Monday, October 29, 2012

The Broken Family Tree

I do so apologize for not printing this on Friday, but it has been a week where time has not been on my side and when time was there my eyelids would not allow me the ability to work on a computer.  I want to start off by giving you something I have neglected to do.  I should be giving you the date on the Hebrew calendar so you can understand things a bit better.  Saturday was the 27th of October, 2012 for Americans, but for the Jew it was the 11th of Cheshvan 5773.  This Hebrew date will fall on a different American date each year, so don't stick to these two dates as being set in stone for each other.  A little history for Cheshvan 11th:  It is the day traditionally known as the day of Methuselah's death (the oldest man to have ever lived - Genesis 5:27) and also for the death of Rachel, the wife of Jacob and mother of Joseph and Benjamin (Genesis 35:19).  Just a bit of trivia for your pocket.

 



This week's Parashat is from Genesis 12:1 - 17:27 and although it is a rather lengthy reading I will not go far before camping out.  Last week we saw that God destroyed everything on earth except for two of most of the animals and seven of a few others along with eight humans. Those eight people had seen the work of God in the most powerful way EVER!  The worst natural disasters human kind has ever known can not compare to the disastrous flood they had just lived through yet, the ground had barely dried when one of the three sons causes a problem.  The other two try to make it all right, but dad finds out and pronounces a curse on Ham and blesses Shem and Japheth.  That Parashat ends with the genealogy of those three young men.  What we see is that Ham's descendants end up being Sodom and Gomorrah and one of Shem's descendants is Abram.  The family tree is now broken.
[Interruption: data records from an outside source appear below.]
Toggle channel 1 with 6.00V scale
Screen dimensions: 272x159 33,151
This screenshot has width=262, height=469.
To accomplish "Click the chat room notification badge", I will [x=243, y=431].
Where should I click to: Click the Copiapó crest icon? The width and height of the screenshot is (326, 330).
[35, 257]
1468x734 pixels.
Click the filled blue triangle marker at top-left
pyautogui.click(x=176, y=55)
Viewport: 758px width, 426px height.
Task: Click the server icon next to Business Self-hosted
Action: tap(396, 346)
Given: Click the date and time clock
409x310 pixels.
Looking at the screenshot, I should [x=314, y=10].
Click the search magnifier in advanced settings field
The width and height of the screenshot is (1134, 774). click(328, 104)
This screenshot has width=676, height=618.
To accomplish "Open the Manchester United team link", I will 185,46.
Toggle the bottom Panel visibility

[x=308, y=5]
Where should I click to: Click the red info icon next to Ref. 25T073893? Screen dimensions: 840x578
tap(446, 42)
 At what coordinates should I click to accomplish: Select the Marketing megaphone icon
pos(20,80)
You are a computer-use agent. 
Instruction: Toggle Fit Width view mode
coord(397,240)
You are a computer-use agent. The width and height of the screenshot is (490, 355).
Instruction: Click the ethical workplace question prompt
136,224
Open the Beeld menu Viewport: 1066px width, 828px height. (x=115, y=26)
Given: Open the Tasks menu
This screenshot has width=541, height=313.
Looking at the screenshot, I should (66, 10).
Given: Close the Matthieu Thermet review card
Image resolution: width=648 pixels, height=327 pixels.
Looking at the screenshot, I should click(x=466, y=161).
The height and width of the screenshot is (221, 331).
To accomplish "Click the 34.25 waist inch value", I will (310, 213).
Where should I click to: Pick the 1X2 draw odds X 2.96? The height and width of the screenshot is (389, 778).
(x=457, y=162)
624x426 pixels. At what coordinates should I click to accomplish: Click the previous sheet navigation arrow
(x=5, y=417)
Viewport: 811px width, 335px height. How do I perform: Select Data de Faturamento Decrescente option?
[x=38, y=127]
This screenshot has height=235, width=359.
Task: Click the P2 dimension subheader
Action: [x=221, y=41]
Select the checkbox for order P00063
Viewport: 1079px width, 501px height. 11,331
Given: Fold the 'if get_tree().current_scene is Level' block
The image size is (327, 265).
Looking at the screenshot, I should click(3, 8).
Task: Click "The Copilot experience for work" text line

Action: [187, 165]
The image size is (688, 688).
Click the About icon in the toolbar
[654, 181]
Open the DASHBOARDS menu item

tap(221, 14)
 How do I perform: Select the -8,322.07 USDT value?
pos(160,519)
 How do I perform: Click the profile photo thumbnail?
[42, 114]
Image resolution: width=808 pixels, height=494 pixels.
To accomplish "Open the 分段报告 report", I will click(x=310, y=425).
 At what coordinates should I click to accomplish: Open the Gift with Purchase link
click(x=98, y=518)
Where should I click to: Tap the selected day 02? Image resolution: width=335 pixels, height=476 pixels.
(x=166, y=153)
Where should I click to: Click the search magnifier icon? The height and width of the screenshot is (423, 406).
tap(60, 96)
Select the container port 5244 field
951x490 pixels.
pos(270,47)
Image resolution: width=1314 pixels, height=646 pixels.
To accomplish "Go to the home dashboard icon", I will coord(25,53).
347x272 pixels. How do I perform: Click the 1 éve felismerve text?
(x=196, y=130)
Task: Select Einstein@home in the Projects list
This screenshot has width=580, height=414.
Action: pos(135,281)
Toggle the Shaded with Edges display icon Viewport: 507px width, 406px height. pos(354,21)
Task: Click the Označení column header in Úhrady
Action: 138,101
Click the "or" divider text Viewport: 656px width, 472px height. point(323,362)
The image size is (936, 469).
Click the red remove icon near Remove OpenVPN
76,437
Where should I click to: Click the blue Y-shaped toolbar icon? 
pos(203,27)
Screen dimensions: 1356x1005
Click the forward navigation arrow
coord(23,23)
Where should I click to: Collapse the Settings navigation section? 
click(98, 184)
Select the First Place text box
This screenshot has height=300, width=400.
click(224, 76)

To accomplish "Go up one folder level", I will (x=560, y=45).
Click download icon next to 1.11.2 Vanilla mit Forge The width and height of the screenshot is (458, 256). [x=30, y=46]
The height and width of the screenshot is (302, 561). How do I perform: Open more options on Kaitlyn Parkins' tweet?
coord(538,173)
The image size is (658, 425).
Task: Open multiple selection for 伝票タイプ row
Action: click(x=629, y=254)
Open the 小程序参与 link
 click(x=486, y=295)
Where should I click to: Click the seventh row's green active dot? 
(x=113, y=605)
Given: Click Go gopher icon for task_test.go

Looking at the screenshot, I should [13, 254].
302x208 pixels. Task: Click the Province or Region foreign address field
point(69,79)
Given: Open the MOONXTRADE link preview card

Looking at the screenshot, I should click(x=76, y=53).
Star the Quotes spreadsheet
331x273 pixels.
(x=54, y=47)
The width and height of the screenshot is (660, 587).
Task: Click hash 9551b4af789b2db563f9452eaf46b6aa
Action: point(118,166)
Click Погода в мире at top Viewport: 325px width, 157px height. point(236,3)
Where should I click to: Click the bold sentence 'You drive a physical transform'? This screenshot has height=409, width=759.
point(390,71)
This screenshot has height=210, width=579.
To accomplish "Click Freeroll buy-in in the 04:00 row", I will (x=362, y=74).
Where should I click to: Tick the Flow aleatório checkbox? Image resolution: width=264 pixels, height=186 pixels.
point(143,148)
If we look closely at chapter 13 verse 12 we are told that the people of Sodom were wicked and sinful toward the Lord God, exceedingly.  There had only been ten generations from Noah to Abram, from the greatest act of God ever known to the most wicked city ever recorded in history.   Ten generations, 367 years after the flood wickedness had come to set up shop once again.  Didn't take long, did it?  Now, think with me for a moment.  Did the wickedness come through Ham because he had an inherent evil streak OR did it happen because Noah cursed him?

 The idea of blessing and cursing is something we, as western thinkers, know very little about.  We talk about blessings and cursings and read about them, but we really don't understand them.  All I want to do at this point is to make you think a little harder each time you see the word "blessing" or "cursing" and hopefully you will pay more attention when you see one of these words in the scripture from this point on.  In fact, look at the very beginning of our Parashat.  God, himself, tells Abram, "I will bless you and make your name great, and you shall be a blessing.  I will bless those who bless you, and him who curses you I will curse; and all the families of the earth shall bless themselves by you."  Genesis 12:2-3.  I can not wait to expound on this idea with you another day!  Shalom!